▶ [Exercise brief]
Format every line of the records below as a Markdown table with the columns Row and Line. Number the rows in order and skip blank lines.

▶ [Material provided]
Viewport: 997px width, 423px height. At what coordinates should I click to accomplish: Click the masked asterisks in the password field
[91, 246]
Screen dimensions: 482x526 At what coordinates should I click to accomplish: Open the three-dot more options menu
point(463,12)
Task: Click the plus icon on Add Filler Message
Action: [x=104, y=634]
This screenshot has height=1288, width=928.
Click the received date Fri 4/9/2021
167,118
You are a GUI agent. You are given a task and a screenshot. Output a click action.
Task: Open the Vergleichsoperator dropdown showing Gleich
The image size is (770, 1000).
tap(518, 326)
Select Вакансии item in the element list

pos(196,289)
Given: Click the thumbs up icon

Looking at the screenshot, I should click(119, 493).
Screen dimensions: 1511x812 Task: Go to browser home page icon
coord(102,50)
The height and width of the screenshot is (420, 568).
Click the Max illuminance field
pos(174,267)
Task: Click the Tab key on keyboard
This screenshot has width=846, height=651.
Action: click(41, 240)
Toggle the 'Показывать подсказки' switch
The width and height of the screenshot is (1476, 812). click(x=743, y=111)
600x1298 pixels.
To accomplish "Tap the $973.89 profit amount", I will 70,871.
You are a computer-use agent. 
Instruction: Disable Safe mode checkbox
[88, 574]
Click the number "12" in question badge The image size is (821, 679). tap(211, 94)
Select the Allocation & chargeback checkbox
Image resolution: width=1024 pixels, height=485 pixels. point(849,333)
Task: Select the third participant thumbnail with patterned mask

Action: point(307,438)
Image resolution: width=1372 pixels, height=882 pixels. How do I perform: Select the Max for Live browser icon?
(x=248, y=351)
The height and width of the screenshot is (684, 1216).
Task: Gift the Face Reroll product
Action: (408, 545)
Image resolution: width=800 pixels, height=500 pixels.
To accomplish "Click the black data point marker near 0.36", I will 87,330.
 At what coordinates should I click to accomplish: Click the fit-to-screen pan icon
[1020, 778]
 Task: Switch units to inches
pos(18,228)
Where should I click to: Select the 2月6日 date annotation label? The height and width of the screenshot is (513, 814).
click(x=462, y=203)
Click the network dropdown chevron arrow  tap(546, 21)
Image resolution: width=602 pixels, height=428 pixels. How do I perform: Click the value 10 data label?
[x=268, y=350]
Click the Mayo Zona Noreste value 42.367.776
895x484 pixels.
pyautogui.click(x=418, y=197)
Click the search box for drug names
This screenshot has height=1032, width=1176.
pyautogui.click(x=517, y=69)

▶ [Answer to this task]
| Row | Line |
|---|---|
| 1 | Viewport: 997px width, 423px height. At what coordinates should I click to accomplish: Click the masked asterisks in the password field |
| 2 | [91, 246] |
| 3 | Screen dimensions: 482x526 At what coordinates should I click to accomplish: Open the three-dot more options menu |
| 4 | point(463,12) |
| 5 | Task: Click the plus icon on Add Filler Message |
| 6 | Action: [x=104, y=634] |
| 7 | This screenshot has height=1288, width=928. |
| 8 | Click the received date Fri 4/9/2021 |
| 9 | 167,118 |
| 10 | You are a GUI agent. You are given a task and a screenshot. Output a click action. |
| 11 | Task: Open the Vergleichsoperator dropdown showing Gleich |
| 12 | The image size is (770, 1000). |
| 13 | tap(518, 326) |
| 14 | Select Вакансии item in the element list |
| 15 | pos(196,289) |
| 16 | Given: Click the thumbs up icon |
| 17 | Looking at the screenshot, I should click(119, 493). |
| 18 | Screen dimensions: 1511x812 Task: Go to browser home page icon |
| 19 | coord(102,50) |
| 20 | The height and width of the screenshot is (420, 568). |
| 21 | Click the Max illuminance field |
| 22 | pos(174,267) |
| 23 | Task: Click the Tab key on keyboard |
| 24 | This screenshot has width=846, height=651. |
| 25 | Action: click(41, 240) |
| 26 | Toggle the 'Показывать подсказки' switch |
| 27 | The width and height of the screenshot is (1476, 812). click(x=743, y=111) |
| 28 | 600x1298 pixels. |
| 29 | To accomplish "Tap the $973.89 profit amount", I will 70,871. |
| 30 | You are a computer-use agent.  |
| 31 | Instruction: Disable Safe mode checkbox |
| 32 | [88, 574] |
| 33 | Click the number "12" in question badge The image size is (821, 679). tap(211, 94) |
| 34 | Select the Allocation & chargeback checkbox |
| 35 | Image resolution: width=1024 pixels, height=485 pixels. point(849,333) |
| 36 | Task: Select the third participant thumbnail with patterned mask |
| 37 | Action: point(307,438) |
| 38 | Image resolution: width=1372 pixels, height=882 pixels. How do I perform: Select the Max for Live browser icon? |
| 39 | (x=248, y=351) |
| 40 | The height and width of the screenshot is (684, 1216). |
| 41 | Task: Gift the Face Reroll product |
| 42 | Action: (408, 545) |
| 43 | Image resolution: width=800 pixels, height=500 pixels. |
| 44 | To accomplish "Click the black data point marker near 0.36", I will 87,330. |
| 45 |  At what coordinates should I click to accomplish: Click the fit-to-screen pan icon |
| 46 | [1020, 778] |
| 47 |  Task: Switch units to inches |
| 48 | pos(18,228) |
| 49 | Where should I click to: Select the 2月6日 date annotation label? The height and width of the screenshot is (513, 814). |
| 50 | click(x=462, y=203) |
| 51 | Click the network dropdown chevron arrow  tap(546, 21) |
| 52 | Image resolution: width=602 pixels, height=428 pixels. How do I perform: Click the value 10 data label? |
| 53 | [x=268, y=350] |
| 54 | Click the Mayo Zona Noreste value 42.367.776 |
| 55 | 895x484 pixels. |
| 56 | pyautogui.click(x=418, y=197) |
| 57 | Click the search box for drug names |
| 58 | This screenshot has height=1032, width=1176. |
| 59 | pyautogui.click(x=517, y=69) |